Yet there is also a new, vibrant, and, at times, futuristic India. An India where village women are employed to enter raw data into programmes that train artificial intelligence algorithms. An India where city skylines are increasingly beginning to rival the skylines of New York, Singapore, London. An India where urban youth congregate in coffee shops, watch Netflix, and aspire to non-traditional careers.

This is a country on the verge of a cultural explosion, an entire generation released from the shackles of its own mythology. Yet this is also a nation that continues to celebrate its history, enshrining that vast provenance into the way Indian society thinks and behaves. Sometimes, that is a good thing; at other times it leads to an uncomfortable clash between past and present. 

During the course of this collection of short essays we have skated across the vastness that is the subcontinent. The truth is that another one thousand essays might have been included here and would still fail to adequately catalogue the immensity of India’s story.

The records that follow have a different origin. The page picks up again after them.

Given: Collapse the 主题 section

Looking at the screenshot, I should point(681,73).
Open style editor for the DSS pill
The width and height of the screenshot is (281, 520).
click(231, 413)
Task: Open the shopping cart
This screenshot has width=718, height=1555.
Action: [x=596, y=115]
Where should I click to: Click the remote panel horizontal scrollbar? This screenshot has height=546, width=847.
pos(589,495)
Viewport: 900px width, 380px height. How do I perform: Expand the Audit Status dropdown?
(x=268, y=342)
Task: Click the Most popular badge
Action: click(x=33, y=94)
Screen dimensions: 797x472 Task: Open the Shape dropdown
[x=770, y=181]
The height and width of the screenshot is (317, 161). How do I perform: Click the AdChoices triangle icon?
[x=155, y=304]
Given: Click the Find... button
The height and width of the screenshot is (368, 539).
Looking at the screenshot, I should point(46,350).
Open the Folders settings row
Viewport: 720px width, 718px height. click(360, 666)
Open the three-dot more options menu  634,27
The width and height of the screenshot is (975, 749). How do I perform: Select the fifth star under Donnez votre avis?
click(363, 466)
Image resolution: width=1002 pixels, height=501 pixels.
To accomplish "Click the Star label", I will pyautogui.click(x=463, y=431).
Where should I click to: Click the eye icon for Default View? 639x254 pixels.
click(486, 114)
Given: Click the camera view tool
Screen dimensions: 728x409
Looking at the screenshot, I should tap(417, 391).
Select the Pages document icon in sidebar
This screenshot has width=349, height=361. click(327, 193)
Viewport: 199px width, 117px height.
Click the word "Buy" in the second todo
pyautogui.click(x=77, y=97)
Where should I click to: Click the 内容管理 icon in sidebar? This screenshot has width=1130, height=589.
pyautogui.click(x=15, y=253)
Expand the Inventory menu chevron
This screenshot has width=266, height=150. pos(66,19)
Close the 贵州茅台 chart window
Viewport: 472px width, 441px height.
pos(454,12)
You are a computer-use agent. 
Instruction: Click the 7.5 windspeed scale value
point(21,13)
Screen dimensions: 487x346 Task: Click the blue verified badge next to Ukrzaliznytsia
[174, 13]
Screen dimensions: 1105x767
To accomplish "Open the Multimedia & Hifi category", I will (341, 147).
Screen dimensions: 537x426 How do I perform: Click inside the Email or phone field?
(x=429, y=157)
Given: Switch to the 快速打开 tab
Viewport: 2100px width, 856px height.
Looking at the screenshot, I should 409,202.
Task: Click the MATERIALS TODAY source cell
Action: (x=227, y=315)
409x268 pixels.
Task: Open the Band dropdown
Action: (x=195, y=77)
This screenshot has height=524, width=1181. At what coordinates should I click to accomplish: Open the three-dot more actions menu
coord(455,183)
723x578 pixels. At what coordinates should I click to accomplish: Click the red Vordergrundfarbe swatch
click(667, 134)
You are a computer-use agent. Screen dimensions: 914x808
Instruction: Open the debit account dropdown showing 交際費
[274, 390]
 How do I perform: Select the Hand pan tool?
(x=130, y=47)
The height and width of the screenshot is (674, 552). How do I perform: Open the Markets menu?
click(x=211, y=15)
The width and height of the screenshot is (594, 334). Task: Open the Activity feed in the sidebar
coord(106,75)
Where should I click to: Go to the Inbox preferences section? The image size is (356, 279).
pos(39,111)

Back in 2004, India promoted herself with a new slogan: ‘India Shining’, capturing her emergence onto the global stage. Will India continue to shine, despite the many issues that plague the country?

What is fact is that the Indian locomotive thunders on. Where will India be in another fifty or one hundred years? Only time will tell. But I’m betting that then, as now, her voice will be heard loud and clear across the world.

My latest novel, DEATH OF A LESSER GOD, is set in India, in the 1950s, and features India’s first female police detective, Persis Wadia, and her co-investigator, Archie Blackfinch, a forensic scientist from the Met Police in London… … Available from bookshops big and small and online. To see buying options please click here.  

This article is one of a series of 50 published on my website. Together these pieces explore the history and culture of India from her most ancient civilisations to the nation’s ambitious space programme. You can read all 50 pieces here.

All 50 articles will be collected into a digital book and published in due course. To receive a FREE copy of the book, simply register for my newsletter here. The newsletter goes out every three months and contains updates on book releases, articles, competitions, giveaways, and lots of other interesting stuff.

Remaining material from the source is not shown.